Generative adversarial networks (GANs) are a class of generative models configured to produce high quality samples from probability distributions of interest. In the image domain, a GAN may generate output samples of stellar artistic quality. The training methodology for a GAN is adversarial, in that the generator (the network that produces samples, often called “fakes”) learns by fooling another network called the discriminator that decides whether the samples produced are real or fake. The generator network and the discriminator network are trained in tandem, with the generator network eventually learning to produce samples that succeed in fooling the discriminator network. At such a point, the GAN is able to generate samples from the probability distribution underlying the generative process.
Applicant recognizes that VAEs confer advantages in providing latent representations of data for further us. However, one drawback of the VAE is the blurriness of the samples produced. GANs, on the other hand, produce excellent samples but do not have a useful latent representation available. The variational autoencoder generative adversarial network (VAE-GAN) utilizes and combines each system such that one obtains a tractable VAE latent representation while also improving upon the quality of the samples by using a GAN as the generator in the decoder of the VAE. This results in crisper images than a VAE alone.

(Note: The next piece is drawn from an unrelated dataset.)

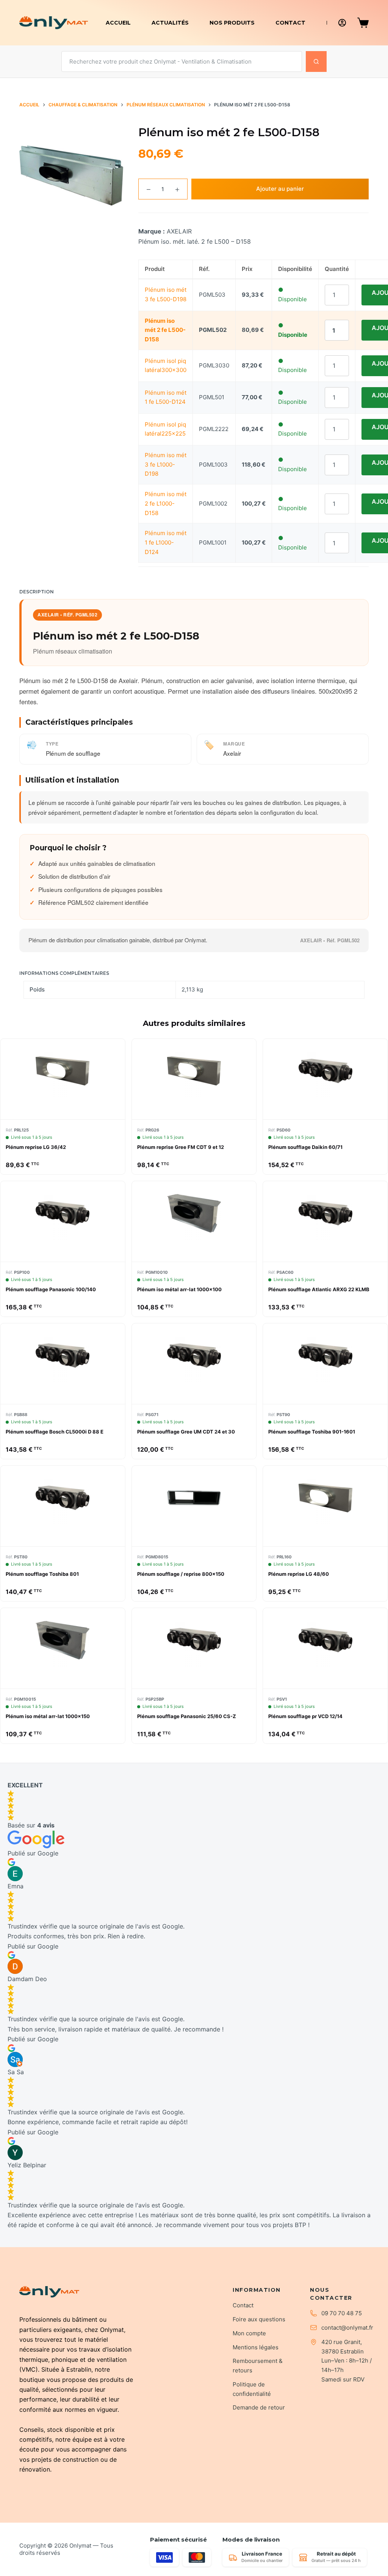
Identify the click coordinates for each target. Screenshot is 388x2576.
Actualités (170, 22)
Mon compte (249, 2333)
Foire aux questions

The systems, methods, and devices of the present disclosure utilize the VAE-GAN as the central machinery in the SLAM algorithm. Such systems, methods, and devices receiving an input such as a red-green-blue (RGB) image and outputs corresponding depth maps and pose vector data for the camera that captured the RGB image. The system is trained using a regular stereo visual SLAM pipeline, where stereo visual simultaneous localization and mapping (vSLAM) receives a sequence of stereoscopic images, generates the depth maps and corresponding six Degree of Freedom poses as the stereo camera moves through space. Stereo vSLAM trains the VAE-GAN-SLAM algorithm using a sequence of RGB images, the corresponding depth maps for the images, and the corresponding pose vector data for the images. The VAE-GAN is trained to reconstruct the RGB image, the pose vector data for the image, and the depth map for the image while creating a shared latent space representation of the same. The assumption is that the RGB image, depth map of the image, and pose vector data of the image are sampled from places close together in the real world, are close together in the learnt shared latent space as well. After the networks are trained, the VAE-GAN take as its input an RGB image coming from a monocular camera moving through the same environment and produce both a depth map and pose vector data for the monocular camera.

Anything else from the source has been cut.